**SOURCE:**
────────────────

I want CData, but Dom gave me an entity! from Clay McCoy on 2001-03-16 (www-dom@w3.org from January to March 2001)

From: Clay McCoy <clay@swordmicro.com>
Date: Fri, 16 Mar 2001 10:57:55 -0600
To: www-dom@w3.org
Message-ID: <3AB245C2.A99FC87D@swordmicro.com>

I am writing software where I use the w3c dom parser on some xml and then put it
into some containter classes for ease of use in the program.  Then the program
can simply use these classes to manipulate the data.  Once the program is done I
reconstruct a Dom document from the container classes and write this out to a
new modified xml document.  I am new to this and if there is a more streamlined
approach then I would be excited to hear about it.
    Well, the program that I described works quite well except for a few
quirks.  The main one involves entities, specifically the '&'.  When the parser
would encounter one of these it would break.  To fix this, the program that
generates and sends me the xml added CData tags around every text field where
&'s might be encountered.  This may have not been the best solution and I would
love to hear of better ones.  This did fix the problem with the data coming in.

────────────────

**DATA SUPPLIED:**

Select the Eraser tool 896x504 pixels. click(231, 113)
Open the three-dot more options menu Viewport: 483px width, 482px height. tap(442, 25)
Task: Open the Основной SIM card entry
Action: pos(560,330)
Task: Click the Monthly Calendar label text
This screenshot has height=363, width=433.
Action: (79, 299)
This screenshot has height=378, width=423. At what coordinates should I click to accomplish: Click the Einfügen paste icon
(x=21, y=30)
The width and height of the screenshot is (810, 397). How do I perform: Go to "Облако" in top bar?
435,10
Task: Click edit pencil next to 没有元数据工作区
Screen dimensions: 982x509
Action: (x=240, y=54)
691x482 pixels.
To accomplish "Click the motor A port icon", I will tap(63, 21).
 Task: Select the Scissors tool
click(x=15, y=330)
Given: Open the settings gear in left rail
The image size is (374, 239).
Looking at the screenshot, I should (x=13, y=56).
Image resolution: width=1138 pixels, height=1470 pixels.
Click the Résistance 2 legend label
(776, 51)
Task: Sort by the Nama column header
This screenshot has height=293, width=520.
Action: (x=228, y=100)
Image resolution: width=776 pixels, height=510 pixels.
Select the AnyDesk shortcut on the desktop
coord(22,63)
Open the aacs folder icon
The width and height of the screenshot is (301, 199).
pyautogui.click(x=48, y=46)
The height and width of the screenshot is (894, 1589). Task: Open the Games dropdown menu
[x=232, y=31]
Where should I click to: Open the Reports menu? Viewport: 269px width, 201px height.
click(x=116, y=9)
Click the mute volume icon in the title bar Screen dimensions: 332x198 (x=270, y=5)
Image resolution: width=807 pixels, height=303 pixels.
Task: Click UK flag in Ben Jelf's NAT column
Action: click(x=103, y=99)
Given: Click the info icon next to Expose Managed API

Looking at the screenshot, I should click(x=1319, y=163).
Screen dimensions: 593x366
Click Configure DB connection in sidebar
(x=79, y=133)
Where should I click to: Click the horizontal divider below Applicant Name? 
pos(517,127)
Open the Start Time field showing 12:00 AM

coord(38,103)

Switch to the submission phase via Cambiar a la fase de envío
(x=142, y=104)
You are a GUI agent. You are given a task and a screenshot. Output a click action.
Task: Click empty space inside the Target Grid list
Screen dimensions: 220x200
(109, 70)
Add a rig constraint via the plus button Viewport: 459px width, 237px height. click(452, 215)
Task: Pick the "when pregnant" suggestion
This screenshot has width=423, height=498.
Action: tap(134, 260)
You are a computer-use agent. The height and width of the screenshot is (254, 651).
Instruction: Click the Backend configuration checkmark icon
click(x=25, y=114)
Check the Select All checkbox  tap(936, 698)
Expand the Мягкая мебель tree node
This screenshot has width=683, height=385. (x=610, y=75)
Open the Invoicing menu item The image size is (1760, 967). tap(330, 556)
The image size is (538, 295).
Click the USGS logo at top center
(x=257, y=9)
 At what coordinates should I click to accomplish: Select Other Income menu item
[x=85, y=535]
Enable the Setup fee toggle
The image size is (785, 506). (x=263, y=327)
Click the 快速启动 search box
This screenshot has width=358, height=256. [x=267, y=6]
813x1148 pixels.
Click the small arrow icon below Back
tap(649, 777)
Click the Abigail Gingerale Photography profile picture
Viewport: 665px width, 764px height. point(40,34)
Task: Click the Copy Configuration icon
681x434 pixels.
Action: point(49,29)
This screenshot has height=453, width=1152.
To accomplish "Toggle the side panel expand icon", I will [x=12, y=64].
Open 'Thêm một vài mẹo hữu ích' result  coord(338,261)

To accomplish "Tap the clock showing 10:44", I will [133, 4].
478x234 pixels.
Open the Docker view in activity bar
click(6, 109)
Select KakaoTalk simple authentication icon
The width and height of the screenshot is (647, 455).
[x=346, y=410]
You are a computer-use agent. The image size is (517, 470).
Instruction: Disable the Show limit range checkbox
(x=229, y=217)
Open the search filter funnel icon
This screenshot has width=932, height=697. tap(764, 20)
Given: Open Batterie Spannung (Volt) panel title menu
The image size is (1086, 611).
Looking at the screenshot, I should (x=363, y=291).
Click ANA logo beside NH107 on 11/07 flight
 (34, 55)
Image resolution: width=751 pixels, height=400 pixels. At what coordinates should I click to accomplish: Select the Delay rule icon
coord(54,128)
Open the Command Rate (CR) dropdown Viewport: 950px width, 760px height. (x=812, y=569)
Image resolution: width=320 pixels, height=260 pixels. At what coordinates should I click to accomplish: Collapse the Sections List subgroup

────────────────

**GOAL A:** According to the mailing-list post, what did the program that generates the XML add to fix the problem with ampersands?
**GOAL B:** In the listing, copy out the lines verbatim, starting with the line that contains "This screenshot has height=378, width=423." and going on through the line that contains "coord(22,63)".

**TASK ANSWER A:** It added CData tags around every text field where &'s might be encountered.

**TASK ANSWER B:**
This screenshot has height=378, width=423. At what coordinates should I click to accomplish: Click the Einfügen paste icon
(x=21, y=30)
The width and height of the screenshot is (810, 397). How do I perform: Go to "Облако" in top bar?
435,10
Task: Click edit pencil next to 没有元数据工作区
Screen dimensions: 982x509
Action: (x=240, y=54)
691x482 pixels.
To accomplish "Click the motor A port icon", I will tap(63, 21).
 Task: Select the Scissors tool
click(x=15, y=330)
Given: Open the settings gear in left rail
The image size is (374, 239).
Looking at the screenshot, I should (x=13, y=56).
Image resolution: width=1138 pixels, height=1470 pixels.
Click the Résistance 2 legend label
(776, 51)
Task: Sort by the Nama column header
This screenshot has height=293, width=520.
Action: (x=228, y=100)
Image resolution: width=776 pixels, height=510 pixels.
Select the AnyDesk shortcut on the desktop
coord(22,63)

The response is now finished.